───── STUDY MATERIAL ─────
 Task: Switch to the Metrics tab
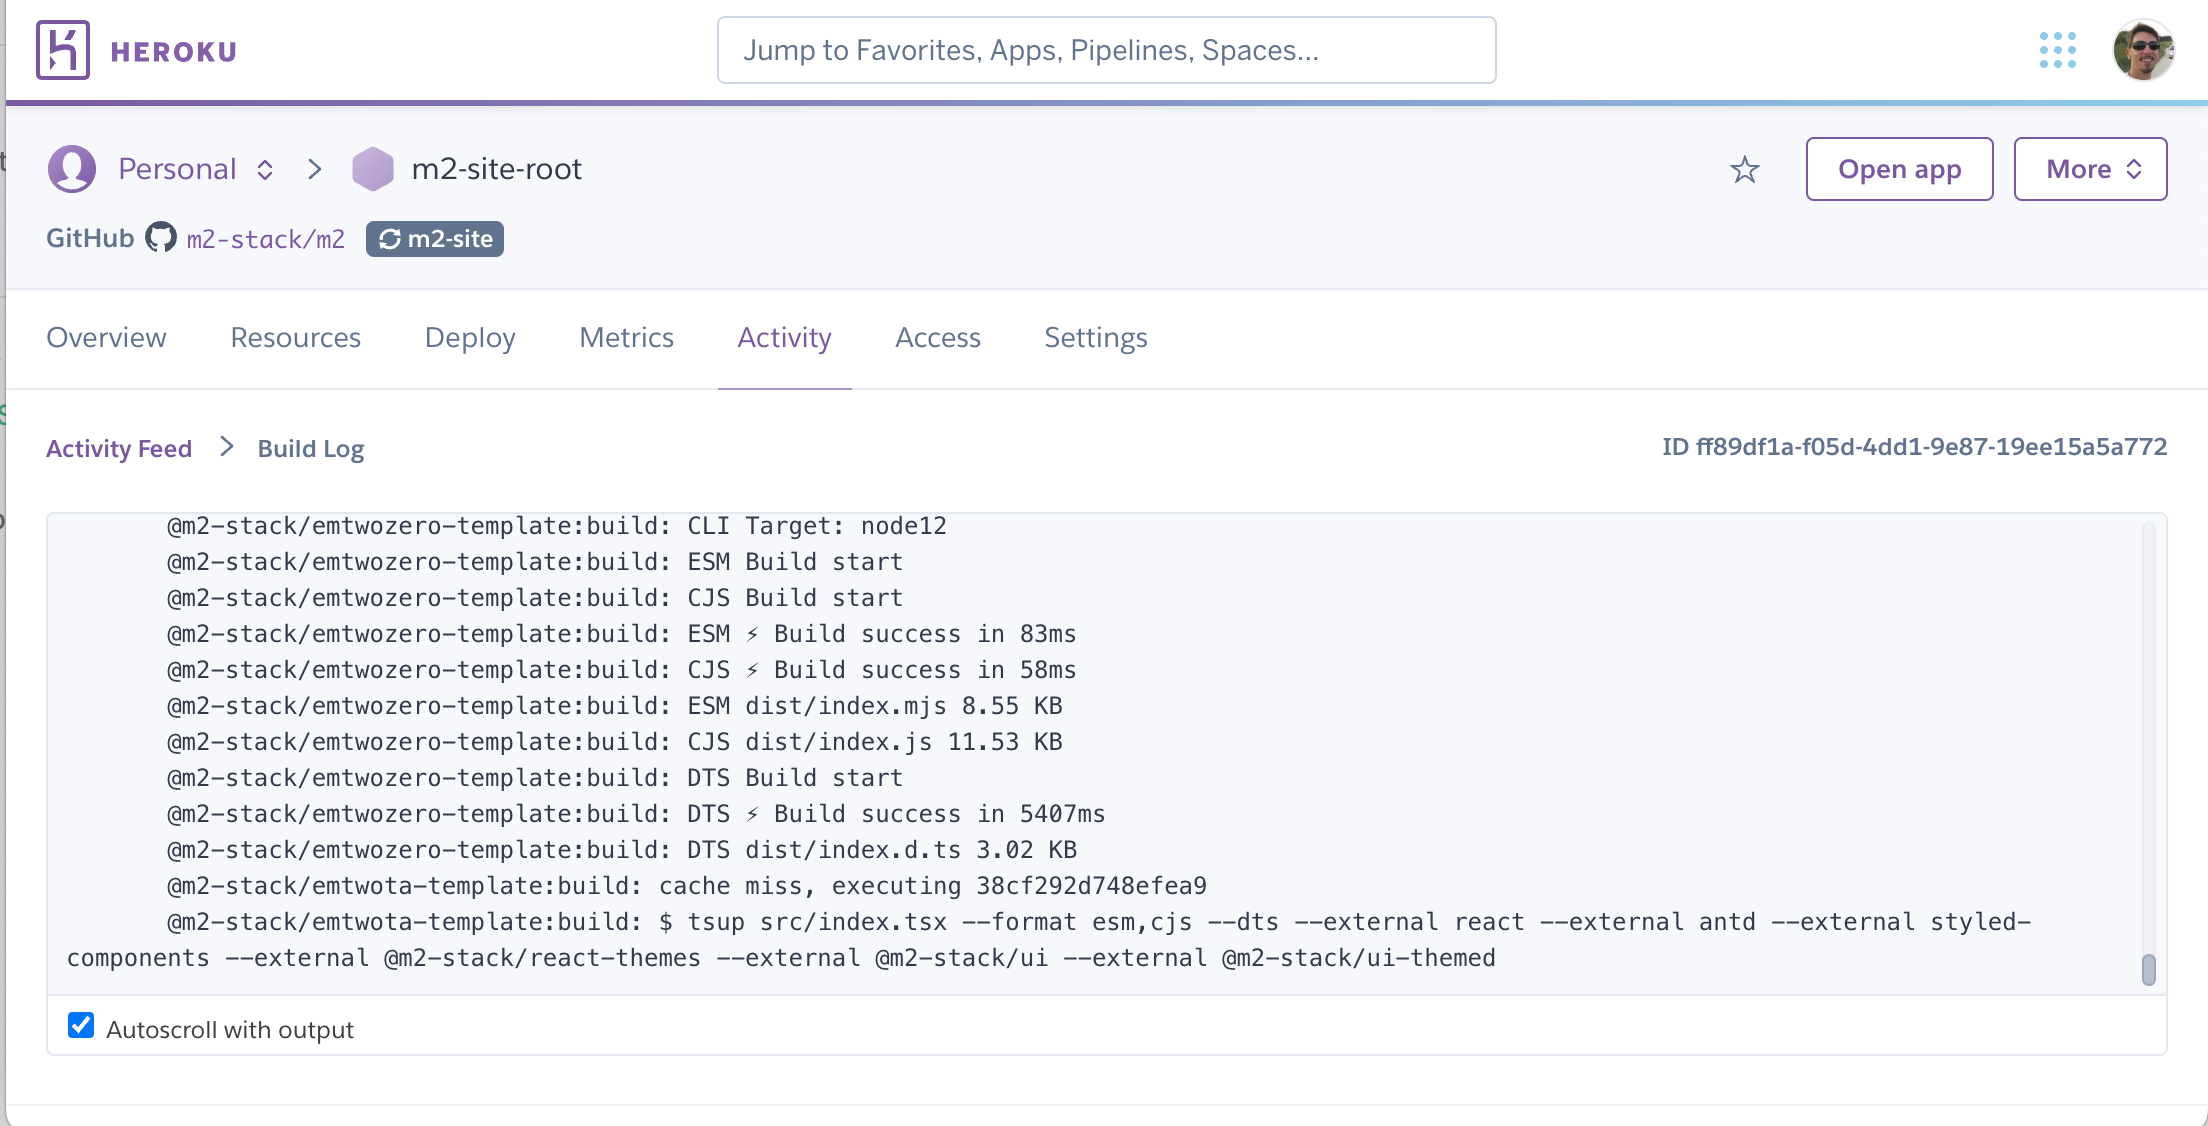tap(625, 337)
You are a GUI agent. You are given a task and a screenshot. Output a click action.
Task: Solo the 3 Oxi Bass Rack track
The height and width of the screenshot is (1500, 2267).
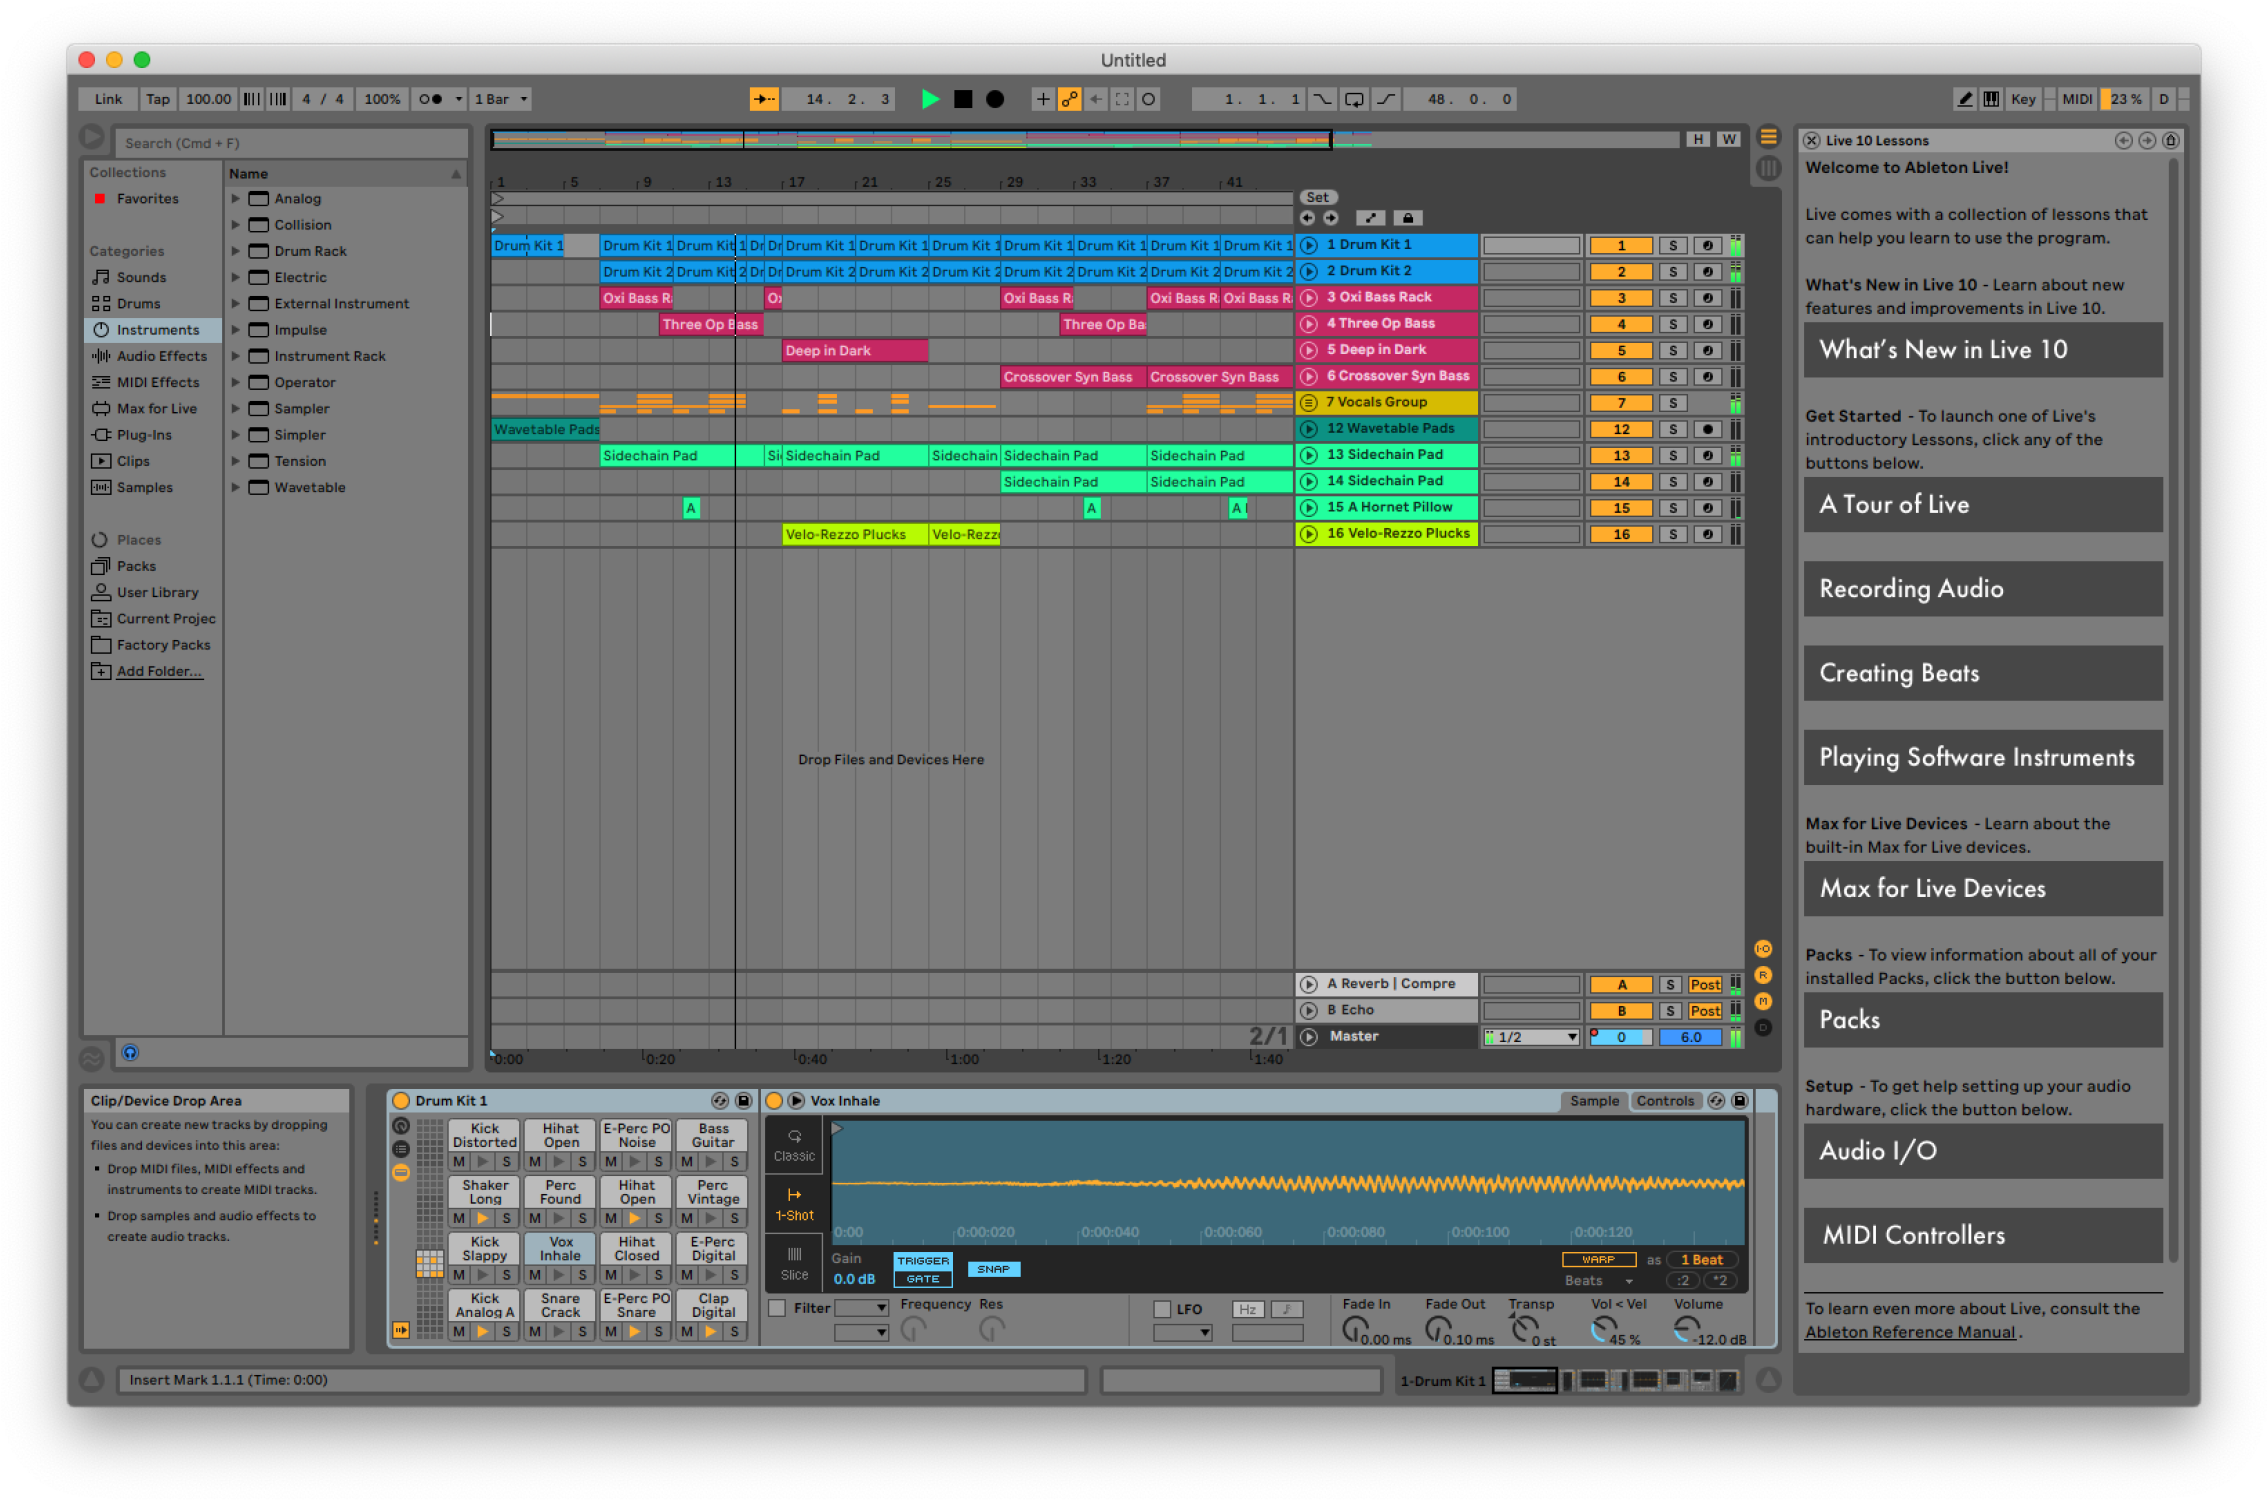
─────
» **ACTIVITY**:
Look through the data and gather every line with the string "screenshot" in it.

» **TASK ANSWER**:
You are a GUI agent. You are given a task and a screenshot. Output a click action.
The height and width of the screenshot is (1500, 2267).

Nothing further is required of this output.